Baba Chews puts tasty twists on traditional favourites

As we are heading into the National Day week, I thought it timely to share about the new seafood-based dishes on the menu at Baba Chews

Snow Crab Bakwan Kepiting
Snow Crab Bakwan KepitingTNP PHOTO: YEOH WEE TECK

(THE NEW PAPER) - It is an extension of Hotel Indigo and sits on a heritage property - the former Joo Chiat Police Station - which adds to the experience.

The restaurant does not have an enviable task. Its main function seems to be championing heritage dishes and it has a competent menu to that end. But with heritage dishes, we all have a favourite and an opinion, so we are seldom happy.

Baba Chews does not stray too far from the norm but has certain touches to keep it interesting. It has to strike a balance between keeping it authentic and keeping it relevant.

Does the food fare better than the offerings around the district?

Not always.

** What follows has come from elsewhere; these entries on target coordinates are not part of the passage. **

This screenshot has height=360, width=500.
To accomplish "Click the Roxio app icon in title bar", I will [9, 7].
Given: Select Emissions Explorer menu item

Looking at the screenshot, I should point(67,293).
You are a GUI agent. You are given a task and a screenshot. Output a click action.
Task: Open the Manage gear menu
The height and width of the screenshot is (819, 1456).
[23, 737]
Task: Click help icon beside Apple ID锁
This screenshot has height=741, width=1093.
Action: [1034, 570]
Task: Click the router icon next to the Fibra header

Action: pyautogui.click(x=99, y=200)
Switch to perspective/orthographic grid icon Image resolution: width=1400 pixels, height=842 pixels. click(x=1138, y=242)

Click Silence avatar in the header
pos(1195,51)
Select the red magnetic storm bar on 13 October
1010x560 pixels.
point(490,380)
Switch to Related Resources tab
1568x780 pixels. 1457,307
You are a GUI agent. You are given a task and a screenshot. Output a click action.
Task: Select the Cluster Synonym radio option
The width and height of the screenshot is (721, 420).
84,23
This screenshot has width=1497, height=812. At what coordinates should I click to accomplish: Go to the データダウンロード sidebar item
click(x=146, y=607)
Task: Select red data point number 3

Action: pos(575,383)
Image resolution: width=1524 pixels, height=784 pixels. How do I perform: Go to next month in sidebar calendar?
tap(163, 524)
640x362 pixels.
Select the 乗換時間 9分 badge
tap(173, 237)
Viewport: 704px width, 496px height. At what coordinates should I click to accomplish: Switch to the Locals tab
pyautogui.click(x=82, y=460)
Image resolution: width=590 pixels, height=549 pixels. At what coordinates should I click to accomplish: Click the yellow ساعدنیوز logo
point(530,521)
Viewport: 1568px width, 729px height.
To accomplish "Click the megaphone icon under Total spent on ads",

But it is good enough to ensure returns.

Crab in soup is hardly new, and in the Nonya dish bakwan kepiting, crab meat is part and parcel of the experience. And the Snow Crab Bakwan Kepiting ($15) works for me.

The Korean snow crab stock - not the usual type of crab used - is sweet and has impact, while the crab meat and pork meatballs are full of flavour.

It is comforting yet thrilling.

This is such a clever idea, I wonder why I had not thought of it before.

I love laksa sauce - the more lemak, the better - and who does not love fresh fish?

Claypot Soon Hock laksa TNP PHOTO: YEOH WEE TECK

Baba Chews combined the two to create the Claypot Soon Hock Laksa ($52), and I may not have to order fish head curry again.

The broth is the winner here because it has the right amount of spiciness, balanced with creaminess.

The Korean wheat noodle is unnecessary, and while this may be a controversial choice, I would have preferred yellow noodle instead.


Also relatively new is its version of the Otah ($15). It comes as pieces of traditional otah (made of mackerel) and also in the form of a prawn and otah siew mai.


I find both versions to be tasty, though not unexpected. The Clams dish ($16) is simply white clams sauteed with Chinese wine, a dash of chilli padi and ginger, and it worked.

The heat could have been bolder, although I am happy with the current level because it makes the sauce drinkable.


The one dish I cannot get into is the traditional Chap Chye ($13). This has been done by so many restaurants and even more homes that no version is ever perfect.

I have tasted many that came close to my ideal but this does not. It is a tad bland.